'''

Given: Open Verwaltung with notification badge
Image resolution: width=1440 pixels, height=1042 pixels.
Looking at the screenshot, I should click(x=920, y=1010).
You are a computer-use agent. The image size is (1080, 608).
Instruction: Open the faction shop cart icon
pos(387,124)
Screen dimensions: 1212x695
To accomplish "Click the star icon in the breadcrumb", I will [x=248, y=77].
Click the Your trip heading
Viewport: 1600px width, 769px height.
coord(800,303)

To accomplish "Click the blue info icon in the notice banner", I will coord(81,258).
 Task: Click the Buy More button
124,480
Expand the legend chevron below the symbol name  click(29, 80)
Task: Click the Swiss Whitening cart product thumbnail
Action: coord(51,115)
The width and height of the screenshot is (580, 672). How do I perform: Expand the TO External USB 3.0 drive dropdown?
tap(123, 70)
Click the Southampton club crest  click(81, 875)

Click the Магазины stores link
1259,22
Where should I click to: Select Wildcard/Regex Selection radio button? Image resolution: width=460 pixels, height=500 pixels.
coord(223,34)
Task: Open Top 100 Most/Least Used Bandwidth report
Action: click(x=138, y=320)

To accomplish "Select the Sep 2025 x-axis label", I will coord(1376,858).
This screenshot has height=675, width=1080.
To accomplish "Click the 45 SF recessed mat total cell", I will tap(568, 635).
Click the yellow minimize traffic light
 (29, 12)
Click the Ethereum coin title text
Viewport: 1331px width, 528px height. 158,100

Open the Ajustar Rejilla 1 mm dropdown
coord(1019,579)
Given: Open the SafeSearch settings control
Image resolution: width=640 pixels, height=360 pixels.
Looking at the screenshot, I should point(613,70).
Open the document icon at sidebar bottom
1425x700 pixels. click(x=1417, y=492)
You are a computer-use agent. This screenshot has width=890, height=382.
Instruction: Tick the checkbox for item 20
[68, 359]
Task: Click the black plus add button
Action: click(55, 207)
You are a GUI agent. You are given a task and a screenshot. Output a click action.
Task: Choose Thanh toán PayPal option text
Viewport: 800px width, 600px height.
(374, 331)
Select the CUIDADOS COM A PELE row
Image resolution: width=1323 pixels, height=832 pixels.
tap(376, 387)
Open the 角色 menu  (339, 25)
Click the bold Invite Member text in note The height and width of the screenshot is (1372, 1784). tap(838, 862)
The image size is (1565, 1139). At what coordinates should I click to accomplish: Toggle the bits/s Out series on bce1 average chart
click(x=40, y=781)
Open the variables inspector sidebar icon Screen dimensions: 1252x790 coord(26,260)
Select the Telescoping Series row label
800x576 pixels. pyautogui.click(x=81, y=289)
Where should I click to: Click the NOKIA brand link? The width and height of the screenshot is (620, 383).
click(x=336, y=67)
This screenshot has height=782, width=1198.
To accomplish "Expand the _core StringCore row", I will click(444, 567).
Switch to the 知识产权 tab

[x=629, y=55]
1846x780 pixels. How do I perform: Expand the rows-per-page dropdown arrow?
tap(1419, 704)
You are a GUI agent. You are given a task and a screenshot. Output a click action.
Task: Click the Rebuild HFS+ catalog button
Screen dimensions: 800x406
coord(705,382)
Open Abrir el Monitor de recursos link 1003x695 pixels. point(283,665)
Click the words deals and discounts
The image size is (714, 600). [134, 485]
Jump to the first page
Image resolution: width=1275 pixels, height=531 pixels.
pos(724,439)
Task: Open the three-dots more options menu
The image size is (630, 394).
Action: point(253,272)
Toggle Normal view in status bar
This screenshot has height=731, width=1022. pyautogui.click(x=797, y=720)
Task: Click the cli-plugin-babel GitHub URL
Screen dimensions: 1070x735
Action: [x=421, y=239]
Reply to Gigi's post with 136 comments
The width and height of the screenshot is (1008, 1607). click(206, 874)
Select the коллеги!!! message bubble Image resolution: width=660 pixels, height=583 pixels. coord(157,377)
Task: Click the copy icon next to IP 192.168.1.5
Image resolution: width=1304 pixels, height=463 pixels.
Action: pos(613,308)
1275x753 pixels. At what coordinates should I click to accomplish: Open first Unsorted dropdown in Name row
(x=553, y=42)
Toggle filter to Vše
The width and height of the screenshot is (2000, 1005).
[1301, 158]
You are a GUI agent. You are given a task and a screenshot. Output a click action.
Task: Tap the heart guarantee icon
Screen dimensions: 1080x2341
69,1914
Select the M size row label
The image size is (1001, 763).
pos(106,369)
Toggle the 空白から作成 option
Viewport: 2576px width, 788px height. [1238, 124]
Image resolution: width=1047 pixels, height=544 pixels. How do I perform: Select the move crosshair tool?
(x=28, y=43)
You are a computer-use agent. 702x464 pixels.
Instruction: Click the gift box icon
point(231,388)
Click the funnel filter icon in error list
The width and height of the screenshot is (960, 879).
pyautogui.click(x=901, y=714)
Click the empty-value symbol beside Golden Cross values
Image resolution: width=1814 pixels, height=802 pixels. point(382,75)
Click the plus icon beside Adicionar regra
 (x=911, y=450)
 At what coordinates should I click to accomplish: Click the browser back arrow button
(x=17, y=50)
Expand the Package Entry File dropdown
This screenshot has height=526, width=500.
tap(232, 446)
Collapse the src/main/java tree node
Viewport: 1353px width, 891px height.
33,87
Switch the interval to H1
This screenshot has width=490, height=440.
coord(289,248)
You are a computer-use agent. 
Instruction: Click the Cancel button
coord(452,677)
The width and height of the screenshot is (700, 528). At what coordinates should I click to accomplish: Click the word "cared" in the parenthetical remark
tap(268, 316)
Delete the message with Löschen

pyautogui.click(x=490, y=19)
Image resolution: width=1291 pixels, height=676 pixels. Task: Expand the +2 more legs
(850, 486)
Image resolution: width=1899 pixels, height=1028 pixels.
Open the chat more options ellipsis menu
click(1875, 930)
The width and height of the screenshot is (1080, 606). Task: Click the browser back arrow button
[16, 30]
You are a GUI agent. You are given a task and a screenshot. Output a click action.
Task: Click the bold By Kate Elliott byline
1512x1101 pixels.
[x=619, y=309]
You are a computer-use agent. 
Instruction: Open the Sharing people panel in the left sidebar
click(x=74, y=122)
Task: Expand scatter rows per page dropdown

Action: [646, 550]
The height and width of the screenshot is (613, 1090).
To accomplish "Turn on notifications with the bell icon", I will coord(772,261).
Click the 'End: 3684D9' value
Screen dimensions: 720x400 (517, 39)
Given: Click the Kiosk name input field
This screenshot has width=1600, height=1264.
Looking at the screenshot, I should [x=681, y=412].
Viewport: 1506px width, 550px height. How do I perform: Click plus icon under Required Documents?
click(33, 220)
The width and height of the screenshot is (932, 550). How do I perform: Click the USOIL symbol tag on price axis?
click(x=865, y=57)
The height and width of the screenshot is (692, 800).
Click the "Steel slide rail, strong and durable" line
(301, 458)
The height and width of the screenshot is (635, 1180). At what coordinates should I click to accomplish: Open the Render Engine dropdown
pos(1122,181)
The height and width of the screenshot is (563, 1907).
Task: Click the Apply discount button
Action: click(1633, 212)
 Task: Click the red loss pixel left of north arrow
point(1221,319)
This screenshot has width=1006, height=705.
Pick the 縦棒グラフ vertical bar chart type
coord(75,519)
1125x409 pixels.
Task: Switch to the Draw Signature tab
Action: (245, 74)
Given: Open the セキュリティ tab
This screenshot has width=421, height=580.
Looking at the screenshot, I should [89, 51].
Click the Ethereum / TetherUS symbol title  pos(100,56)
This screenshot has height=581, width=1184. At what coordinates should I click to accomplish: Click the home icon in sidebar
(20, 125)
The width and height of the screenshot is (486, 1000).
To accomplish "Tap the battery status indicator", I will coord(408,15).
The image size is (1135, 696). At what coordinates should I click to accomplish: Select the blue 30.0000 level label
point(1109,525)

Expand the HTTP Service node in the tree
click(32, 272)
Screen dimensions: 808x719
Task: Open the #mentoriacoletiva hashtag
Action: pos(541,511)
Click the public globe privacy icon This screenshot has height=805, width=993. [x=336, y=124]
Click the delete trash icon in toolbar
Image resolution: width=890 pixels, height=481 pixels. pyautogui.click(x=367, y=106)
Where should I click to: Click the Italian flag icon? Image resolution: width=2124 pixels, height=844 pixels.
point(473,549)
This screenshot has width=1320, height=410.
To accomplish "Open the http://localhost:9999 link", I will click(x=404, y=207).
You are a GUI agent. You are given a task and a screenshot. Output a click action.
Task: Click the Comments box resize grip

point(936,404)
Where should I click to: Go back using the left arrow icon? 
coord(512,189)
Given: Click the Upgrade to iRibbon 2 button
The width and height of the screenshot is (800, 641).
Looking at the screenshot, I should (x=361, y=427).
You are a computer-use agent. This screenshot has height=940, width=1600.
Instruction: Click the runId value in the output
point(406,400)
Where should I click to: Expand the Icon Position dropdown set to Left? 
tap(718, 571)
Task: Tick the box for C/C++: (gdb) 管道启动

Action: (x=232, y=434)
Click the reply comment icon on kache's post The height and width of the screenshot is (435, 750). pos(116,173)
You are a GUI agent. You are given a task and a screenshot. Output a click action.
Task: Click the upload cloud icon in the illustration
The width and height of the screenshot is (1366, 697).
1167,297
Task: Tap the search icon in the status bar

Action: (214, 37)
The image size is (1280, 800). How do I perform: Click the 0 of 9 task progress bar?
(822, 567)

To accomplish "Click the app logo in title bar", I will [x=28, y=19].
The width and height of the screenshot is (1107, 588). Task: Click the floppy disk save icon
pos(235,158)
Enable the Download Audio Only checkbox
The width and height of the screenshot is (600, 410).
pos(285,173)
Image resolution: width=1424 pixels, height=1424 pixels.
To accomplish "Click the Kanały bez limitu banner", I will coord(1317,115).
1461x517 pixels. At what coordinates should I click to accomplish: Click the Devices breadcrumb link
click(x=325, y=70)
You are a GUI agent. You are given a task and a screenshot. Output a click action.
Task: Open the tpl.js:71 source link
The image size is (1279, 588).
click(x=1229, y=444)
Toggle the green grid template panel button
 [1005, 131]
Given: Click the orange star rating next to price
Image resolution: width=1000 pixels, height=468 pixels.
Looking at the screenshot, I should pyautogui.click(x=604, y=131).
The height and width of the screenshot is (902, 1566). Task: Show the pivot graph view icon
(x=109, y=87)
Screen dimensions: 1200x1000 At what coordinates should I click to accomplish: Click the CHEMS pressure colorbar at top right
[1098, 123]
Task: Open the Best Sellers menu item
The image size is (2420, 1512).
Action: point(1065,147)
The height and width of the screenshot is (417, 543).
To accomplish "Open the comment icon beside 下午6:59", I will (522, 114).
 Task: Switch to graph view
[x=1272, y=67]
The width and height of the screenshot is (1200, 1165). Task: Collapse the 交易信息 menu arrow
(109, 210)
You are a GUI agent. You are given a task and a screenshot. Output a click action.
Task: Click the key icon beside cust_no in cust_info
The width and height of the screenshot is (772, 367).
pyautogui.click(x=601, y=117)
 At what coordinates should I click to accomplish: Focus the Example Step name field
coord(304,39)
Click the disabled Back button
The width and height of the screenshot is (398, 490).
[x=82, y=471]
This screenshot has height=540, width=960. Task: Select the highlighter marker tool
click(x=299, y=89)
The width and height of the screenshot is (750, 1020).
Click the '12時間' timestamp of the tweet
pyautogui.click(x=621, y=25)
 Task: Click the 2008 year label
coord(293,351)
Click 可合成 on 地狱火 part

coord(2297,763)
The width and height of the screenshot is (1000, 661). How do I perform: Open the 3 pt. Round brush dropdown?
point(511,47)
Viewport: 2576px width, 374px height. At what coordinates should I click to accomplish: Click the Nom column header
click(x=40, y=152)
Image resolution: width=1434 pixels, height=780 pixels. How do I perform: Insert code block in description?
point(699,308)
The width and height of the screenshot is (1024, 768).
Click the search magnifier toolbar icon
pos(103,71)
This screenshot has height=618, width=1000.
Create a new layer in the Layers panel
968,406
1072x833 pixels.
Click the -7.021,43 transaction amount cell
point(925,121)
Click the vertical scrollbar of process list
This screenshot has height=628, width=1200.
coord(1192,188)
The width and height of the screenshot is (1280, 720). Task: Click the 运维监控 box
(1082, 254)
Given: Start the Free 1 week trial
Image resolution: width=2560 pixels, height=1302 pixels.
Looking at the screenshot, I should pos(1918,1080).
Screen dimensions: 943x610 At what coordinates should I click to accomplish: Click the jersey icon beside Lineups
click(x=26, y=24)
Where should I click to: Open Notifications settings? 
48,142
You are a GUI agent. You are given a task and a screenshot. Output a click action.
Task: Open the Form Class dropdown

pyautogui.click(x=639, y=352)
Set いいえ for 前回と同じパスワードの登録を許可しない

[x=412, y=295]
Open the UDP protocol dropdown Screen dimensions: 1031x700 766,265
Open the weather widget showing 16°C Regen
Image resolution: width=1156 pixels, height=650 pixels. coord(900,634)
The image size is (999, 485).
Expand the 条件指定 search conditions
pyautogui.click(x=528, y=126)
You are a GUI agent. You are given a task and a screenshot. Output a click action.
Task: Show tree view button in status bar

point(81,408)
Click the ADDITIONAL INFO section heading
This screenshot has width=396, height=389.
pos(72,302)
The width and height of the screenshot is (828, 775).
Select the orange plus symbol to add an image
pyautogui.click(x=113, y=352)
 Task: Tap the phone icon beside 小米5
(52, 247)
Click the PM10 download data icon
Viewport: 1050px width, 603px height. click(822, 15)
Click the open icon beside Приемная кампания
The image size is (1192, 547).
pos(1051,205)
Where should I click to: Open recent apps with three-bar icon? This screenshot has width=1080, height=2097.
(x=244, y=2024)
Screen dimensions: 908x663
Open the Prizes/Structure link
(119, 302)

'''

*Problem statement*.
Pull every line with the string "bold" out of the material.

*Answer box*.
Click the bold Invite Member text in note The height and width of the screenshot is (1372, 1784). tap(838, 862)
Task: Click the bold By Kate Elliott byline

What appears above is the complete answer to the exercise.